Wednesday, June 10, 2026
Gustavo Capdevila
- It may be possible to eradicate nearly all forced labour in the world in five to 10 years, but only if the international community maintains the political will and works towards equitable social policies, says an International Labour Organisation (ILO) official.
”Serious though the problems of forced labour and modern slavery are today, they are manageable problems,” says Roger Plant, head of the ILO’s special action programme to combat forced labour.
Studies have found that forced labour is a global problem, with serious cases occurring in rich and poor countries alike.
Furthermore, said Plant, ”Most forced labour today is not exacted directly by the state, and cannot be associated with repressive state policies.”
But there are exceptions: Burma (Myanmar) and North Korea. In these countries there have been ”systematic practices of state-imposed forced labour on political and ideological opponents of closed regimes, on ethnic minorities and others,” said the ILO official.
But in general terms, ”modern forced labour is exacted by private agents, individuals or companies,” and often takes place in the informal economies, Plant stressed.
Jagvir Singh, an expert from India, says unofficial figures suggest there are more than 75 million people who are enduring forced labour or slavery in his country of 1.1 billion.
Paulo Sergio Pinheiro, chairman of the United Nations working group on contemporary forms of slavery, meeting this week in Geneva, agrees that the problem is difficult to study because rigorous data is hard to come by.
Forced labour is often seasonal, he said, because in many cases it is associated with agricultural activity. And it tends to be concentrated in remote areas, meaning that it often escapes the eyes of government inspectors, said the Brazilian expert.
The ILO announced that it will make an estimate of the impacts of forced labour and slavery in its Global Report to be presented in May 2005.
The first legal definition of the problem was the effort of the ILO itself, which nearly 75 years ago presented the Forced Labour Convention.
The international treaty states: ”’forced or compulsory labour’ shall mean all work or service which is exacted from any person under the menace of any penalty and for which the said person has not offered himself voluntarily.”
These two elements – threat and lack of voluntarity – are common for migrants who work in domestic service, said Gabriela Rodríguez Pizarro, U.N. special rapporteur for migrant workers.
Many of these workers perform their jobs ”under the explicit or psychological threat of deportation or violence,” she said.
Among the main forms of coercion, said ILO expert Plant, is debt slavery, which is still found on the African continent.
”There are various forms of serfdom, usually found in agrarian systems, such as bonded labour in South Asia, or the feudal systems still found very occasionally in parts of Latin America,” he said.
Forced labour can be compelled directly by the state, said Plant. ”This can be prison labour, including the forced prison labour imposed on political prisoners. It can be the obligation to perform compulsory labour, often unpaid, in infrastructure and public works.”

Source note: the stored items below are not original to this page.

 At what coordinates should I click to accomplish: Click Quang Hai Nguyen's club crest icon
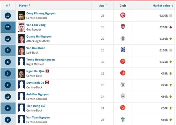coord(123,38)
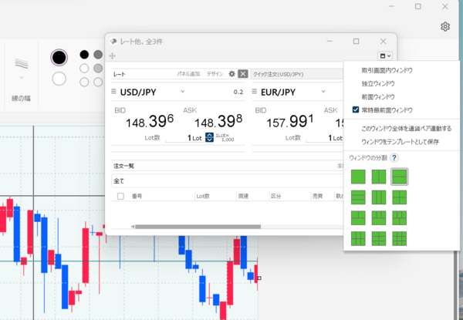This screenshot has height=320, width=463.
Task: Increase USD/JPY lot count stepper
Action: (209, 134)
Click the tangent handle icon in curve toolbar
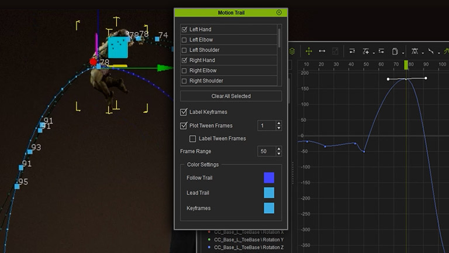Viewport: 449px width, 253px height. click(x=415, y=52)
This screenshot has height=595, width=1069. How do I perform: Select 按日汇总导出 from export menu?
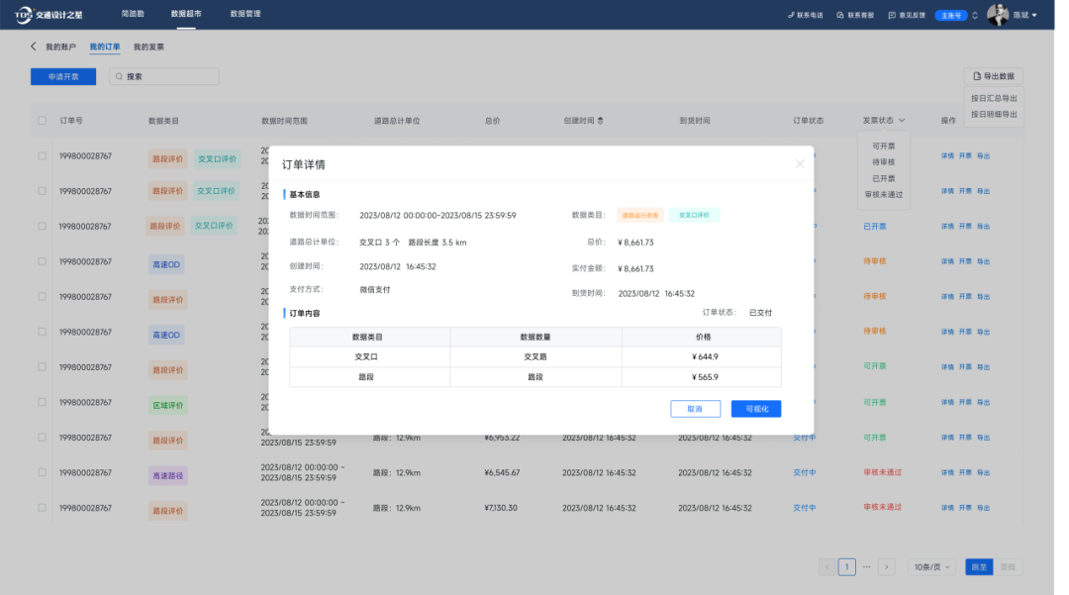[994, 98]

He argues that the main distinction – with ever-increasing importance over the past decade – ”has been between the forced labour imposed directly by the state on the one hand, and the forced labour exacted by private individuals or entities on the other.”
The ILO official said it makes sense to talk about ”older and newer” forms of slave labour, but it should be recognised that ”the older forms are changing with globalisation and technological change.”
The older forms are associated with caste systems, ethnic discrimination and the vestiges of feudalism. The newer forms appear to be linked to the failure of the credit and financial markets, and to internal and international migration.
Singh, spokesman for India’s Sarvdeshik Arya Yuvak Parishad (International Arya Youth Federation), cited some examples of the new forms of slave labour. But in his country, he stressed, it is legally established that remuneration for work that is less than the minimum wage is considered forced labour.
In Gurgaon, a new ”cyber city” within miles of the Indian capital and ”populated with call centres and shopping malls,” there are 20,000 to 25,000 migrant workers – men, women and children – working in construction. Instead of receiving the minimum wage of 87 rupees (around two dollars) per day, they are often paid just 55 to 60 rupees.